Parameters:: id (str) –
Return type:: AnnotationDataSet

add_resource(filename: str | None = None, text: str | None = None, id: str | None = None) → TextResource

Create a new TextResource and add it to the store. Returns the added instance.

Parameters:

filename (Optional[str]) –
text (Optional[str]) –
id (Optional[str]) –

Return type:

TextResource

annotate(target: Selector, data: dict | List[dict] | AnnotationData | List[AnnotationData], id: str | None = None) → Annotation

Adds a new annotation. Returns the Annotation instance that was just created.

Parameters:

target (Selector) – A target selector that determines the object of annotation
data (Union[dict,List[dict],AnnotationData,List[AnnotationData]]) – A dictionary or list of dictionaries with data to set. The dictionary may have fields: id (optional),`key`,`set`, and value. Alternatively, you can pass an existing AnnotationData instance.
id (Optional[str]) – The public ID for the annotation. If unset, one may be autogenerated if this was explicitly enabled in the configuraiton.

Return type:

Annotation

Example

Instantiate a store from scratch and populate it with a resource and annotation:

self.store.annotate(id="A1",
                    target=Selector.textselector(store.resource("testres"), Offset.simple(6,11)),
                    data={ "id": "D1", "key": "pos", "value": "noun", "set": "testdataset"})

annotation(id: str) → Annotation

Basic retrieval method that returns an Annotation by ID. Raises an exception if not found.

Parameters:: id (str) –
Return type:: Annotation

annotationdata(set_id: str, data_id: str) → AnnotationData

Shortcut retrieval method that returns an AnnotationData by ID

Parameters:

set_id (str) –
data_id (str) –

Return type:

AnnotationData

annotations(*args, **kwargs) → Annotations

Returns an iterator over all annotations (Annotation) in this store.

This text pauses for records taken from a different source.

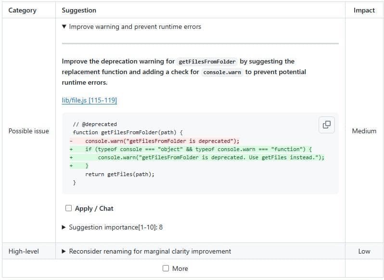Click the 'Possible issue' category cell
Image resolution: width=384 pixels, height=280 pixels.
coord(28,131)
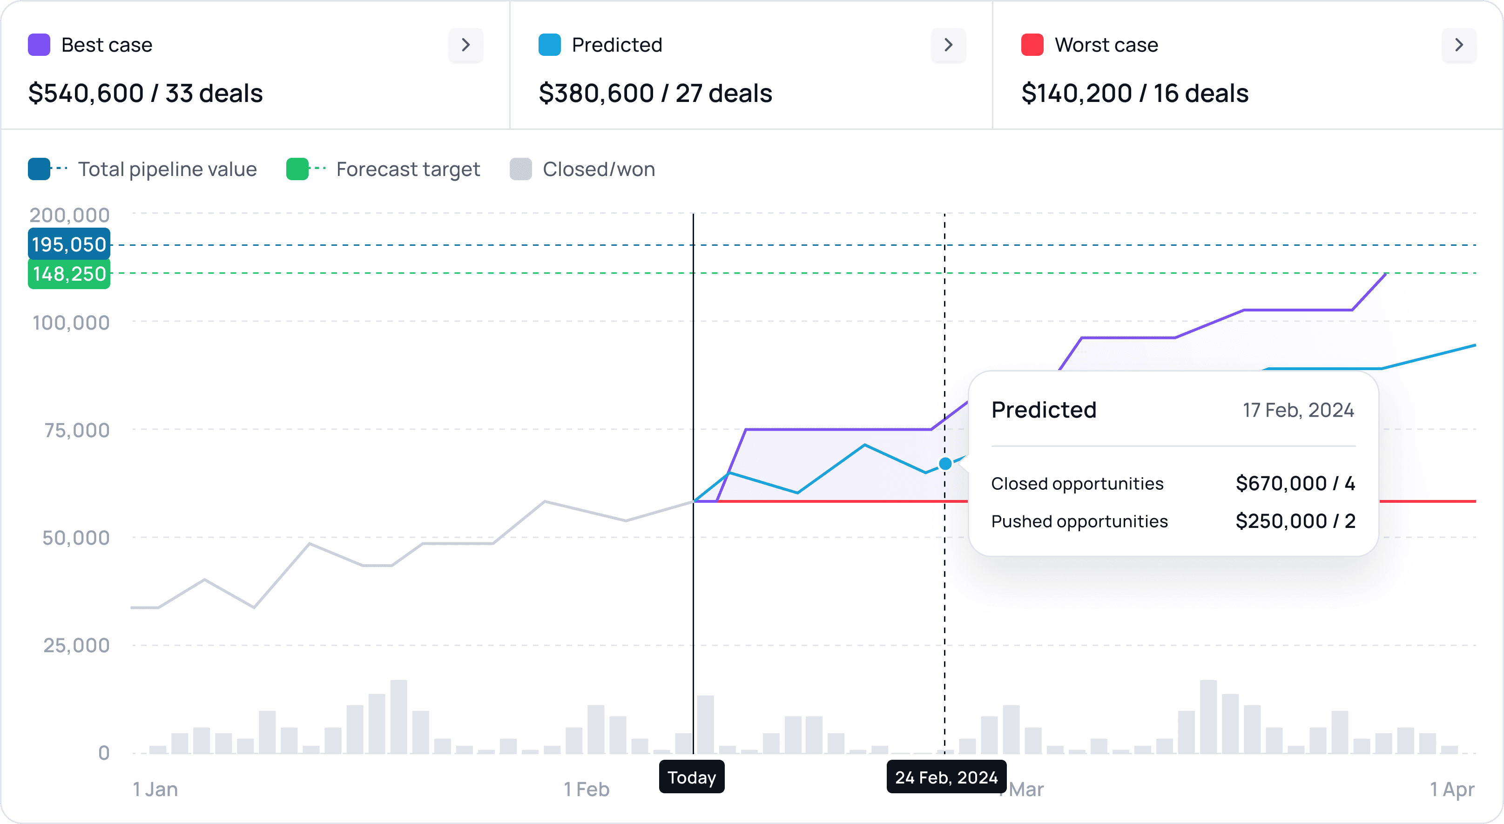This screenshot has height=824, width=1504.
Task: Open the $380,600 / 27 deals summary
Action: pos(655,93)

Filtering can be applied using positional arguments and/or keyword arguments. It is recommended to only use this method if you apply further filtering, otherwise the memory overhead may be very large if you have many annotations. Otherwise you can fall back to a more low-level iterator, __iter__() instead

Parameters:

*args (tuple, optional) –
Filter arguments. These can any be of the following types:
- DataKey
  Returns annotations with data matching this key.
- AnnotationData
  Returns only annotations that have this exact data.
- Annotations | [Annotation]
  Returns only annotations that match any of those specified here.
- Data | [AnnotationData]
  Returns only annotations with data matching any of those specified here.
- dict with keys:
  - set - An ID of a dataset (or a DataAnnotationSet instance), only needed when specifying key as a string (see below)
  - key - A key, either an instance of DataKey or a string, in the latter case you need to specify set as well.
  - value - (see keyword arguments below)
**kwargs (dict, optional) –
- limit: (Optional[int] = None)
  The maximum number of results to return (default: unlimited)
- set: (Optional[Union[str,AnnotationDataSet]] = None)
  An ID of a dataset (or an AnnotationDataSet instance), only needed when specifying key as a string
- key: (Optional[Union[str,DataKey]] = None)
  An ID of a key (or a DataKey instance), make sure to specify set as well if you use a string value for this parameter.
- value: (Optional[Union[str,int,float,bool]])
  Constrain the search to annotations with data of a certain value. This can only be used when you also pass a DataKey as filter. This holds the exact value to search for, there are other variants of this keyword available, see data() for a full list.

Return type:

Annotations

annotations_len() → int

Returns the number of annotations in the store (not substracting deletions)

Return type:: int

data(*args, **kwargs) → Data

Returns an iterator over all data (AnnotationData) in this store.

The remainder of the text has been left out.